L’originalità di questo volume non è tanto nei suoi singoli contenuti – molto di quello che ci viene detto dagli autori non è particolarmente nuovo – quanto nel modo in cui essi sono confezionati assieme. The Econocracy è un libro che spazia dalla sociologia della conoscenza all’epistemologia, dalle politiche pubbliche alla pedagogia. Ma è proprio questo eclettismo a determinare alcune delle debolezze del volume. Il problema è in primo luogo fisico: gli autori semplicemente non hanno lo spazio a disposizione per analizzare a fondo alcuno dei vari aspetti della loro tesi. Ad esempio, la loro riflessione sull’influenza delle idee economiche dominanti sulle politiche pubbliche non regge il confronto con altri lavori dedicati allo stesso argomento, come Austerity, di Mark Blyth, o il più recente The Power of Economists within the State, di Johan Christensen. In questo senso non aiuta neppure il fatto che il volume sia eccessivamente anglo-centrico nella sua analisi.
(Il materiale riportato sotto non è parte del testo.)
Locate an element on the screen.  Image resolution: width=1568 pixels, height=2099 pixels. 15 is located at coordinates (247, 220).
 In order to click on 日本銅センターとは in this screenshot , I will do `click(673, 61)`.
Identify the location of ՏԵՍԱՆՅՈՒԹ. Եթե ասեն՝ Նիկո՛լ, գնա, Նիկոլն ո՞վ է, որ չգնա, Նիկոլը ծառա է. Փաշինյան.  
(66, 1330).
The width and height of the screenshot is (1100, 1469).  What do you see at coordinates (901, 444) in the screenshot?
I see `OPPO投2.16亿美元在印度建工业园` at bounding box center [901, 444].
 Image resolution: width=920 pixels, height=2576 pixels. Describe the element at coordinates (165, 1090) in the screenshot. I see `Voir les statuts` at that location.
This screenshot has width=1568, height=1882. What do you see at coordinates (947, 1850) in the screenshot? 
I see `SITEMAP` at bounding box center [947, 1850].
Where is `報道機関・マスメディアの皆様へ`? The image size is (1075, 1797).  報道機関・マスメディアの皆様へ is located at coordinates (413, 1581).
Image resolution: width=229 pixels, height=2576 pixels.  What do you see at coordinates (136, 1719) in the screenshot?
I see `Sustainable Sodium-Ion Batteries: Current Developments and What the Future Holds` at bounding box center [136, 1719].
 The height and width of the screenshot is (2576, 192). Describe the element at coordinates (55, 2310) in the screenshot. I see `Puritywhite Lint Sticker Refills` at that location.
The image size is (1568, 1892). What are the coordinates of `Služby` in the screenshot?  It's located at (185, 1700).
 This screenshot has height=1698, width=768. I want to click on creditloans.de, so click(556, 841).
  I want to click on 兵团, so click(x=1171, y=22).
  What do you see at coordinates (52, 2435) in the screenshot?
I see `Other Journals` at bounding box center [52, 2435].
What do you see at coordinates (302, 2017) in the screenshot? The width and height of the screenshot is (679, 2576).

I legami tra le varie problematiche esaminate del libro sono, inoltre, a tratti poco chiari. La tecnocrazia, l’omologazione teorica e l’osticità dei modelli neoclassici sono colpevoli in egual modo nella narrativa degli autori. Ma sono, questi, tre problemi ben distinti e in larga parte indipendenti l’uno dall’altro. Earle, Moran e Ward-Perkins saltano troppo spesso da una patologia all’altra senza soffermarsi a sufficienza sui loro rapporti. Solo per fare un esempio, non è affatto evidente che la divulgazione economica al di fuori delle mura dell’accademia sarebbe più semplice in un contesto di maggior pluralismo teorico.

Più spazio, infine, si sarebbe potuto dedicare all’elaborazione delle proposte politiche più ambiziose del volume, in primis quelle volte a rendere l’economia più democratica e “responsabile” – idee attraenti ma non scevre di problemi. C’è una linea sottile che divide, da un lato, l’obiettivo nobile di rendere la cittadinanza più informata per migliorare la qualità della democrazia, e dall’altro la svalutazione delle conoscenze, o della figura stessa dell’esperto, propugnata dal peggior populismo (e spesso facilitata dai social media). Per quanto gli autori affermino il contrario, non è sempre chiaro da quale parte della linea si collochino alcuni dei loro concetti centrali, a partire da quello del “cittadino economista”.

Al di là dei suoi limiti, The Econocracy rimane un’aggiunta di valore alla letteratura critica in economia e nelle scienze sociali più in generale, nonché un utile richiamo al fatto che, per dirla brutalmente, l’economia non è come la fisica. Le analisi empiriche dei tre autori – il loro sondaggio sull’alfabetizzaione economica e la loro disamina dei curricula accademici – sono, in particolare, un contributo interessante, utile e originale a un dibattito che è, esso stesso, condotto troppo spesso in termini oltremodo astratti.